● **Text provided**:
____________

5 Major approaches to hate speech detection

After a literature survey, we observed that major approaches to abusive language and hate speech detection in Indian languages used traditional machine learning algorithms and deep learning algorithms. Therefore, we have classified the major approaches into two types (1) traditional machine learning-based approaches, and (2) deep learning-based approaches. In this section, we will discuss the major approaches to hate speech detection in Indian languages.

5.1 Traditional machine learning-based approaches to hate speech detection in Indian languages

Among traditional machine learning (ML) algorithms, the Multinomial Naive Bayes (MNB) classifier, which was widely used for the text classification task, is also used for hate speech detection in Indian languages (Akhter et al. 2018; Rani et al. 2020; Subramanian et al. 2022). Other popular machine learning algorithms used for hate speech detection in Indian languages are Support Vector Machines(SVM) Eshan and Hasan (2017), the k-nearest neighbors (KNN) search algorithm (Rani et al. 2020), and Random Forest (Ishmam and Sharmin 2019). These ML algorithms take input in the form of vectors and predict the class it should belong to. To make the input text suitable to feed to an ML algorithm, it needs to be converted to a feature vector which is a vector of feature values where the features are manually engineered.

____________

● **What the task requires**:
Write the next part of the hate speech detection section above, picking up right after its last sentence.

● **Dataset content**:
____________

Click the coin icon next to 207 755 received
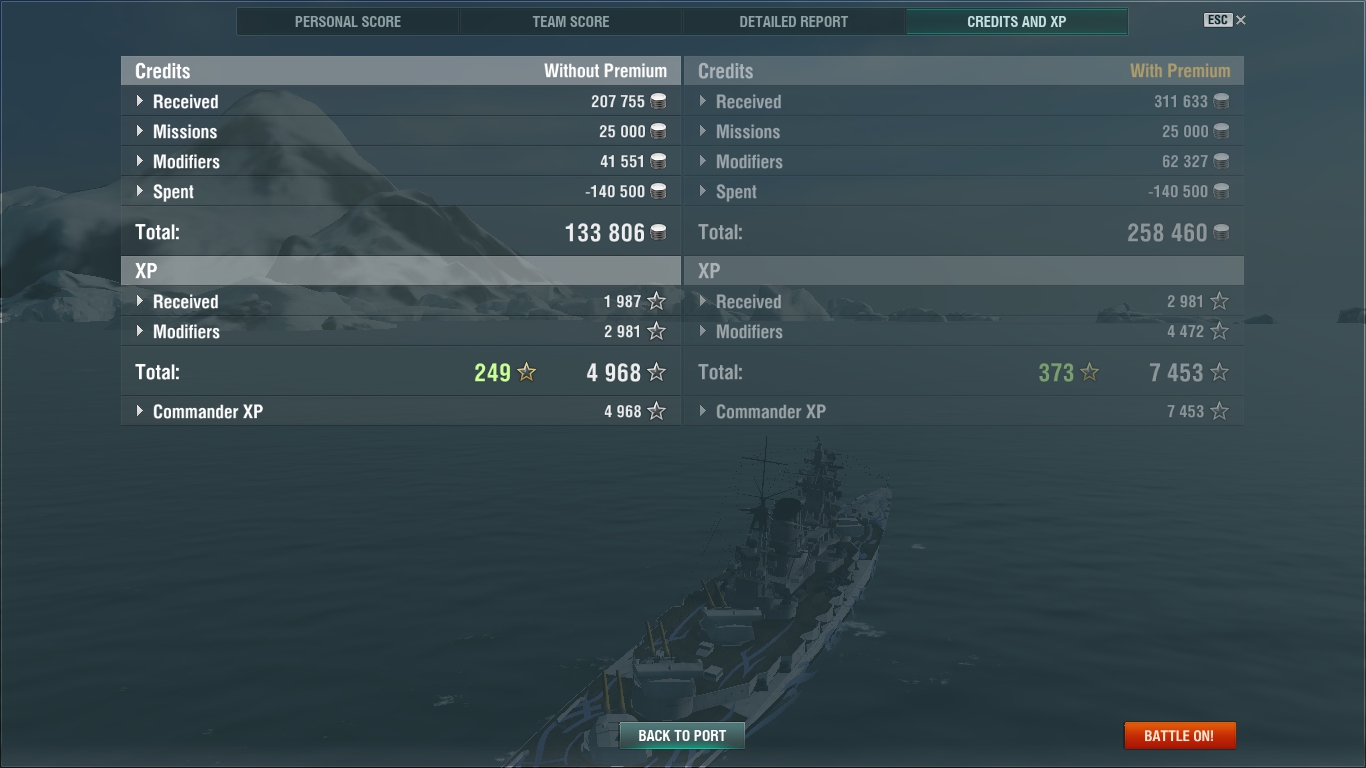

____________

● **Answer for this exercise**:
Fig. 1
figure 1

A general framework for the traditional machine learning models used for hate speech detection

A generic framework for machine learning-based hate speech detection models used in the above-mentioned research papers is shown in Fig. 1. In general, the machine learning-based approaches involve several steps which are: (1) preprocessing, (2) feature extraction, and (3) classification of texts into hate or non-hate.

5.1.1 Preprocessing

Social media data are usually unstructured and noisy and they may contain spelling and grammatical errors. Therefore, it is preprocessed before feature extraction. The analysis of this unstructured data to get insights about the opinion and the sentiment of the general crowd is known as sentiment analysis (Zhang and Liu 2012). The preprocessing step also reduces the dimensionality of input data by removing useless words that have no less power to discriminate between hate speech and non-hate speech. Such words are called stop words (e.g., prepositions, articles, punctuation, and special characters). The preprocessing step consists of several smaller steps as follows:

  • Tokenization: In this case, the text is broken into smaller elements called tokens (e.g., text into words);

  • Stop word removal: After tokenization, stop words are removed.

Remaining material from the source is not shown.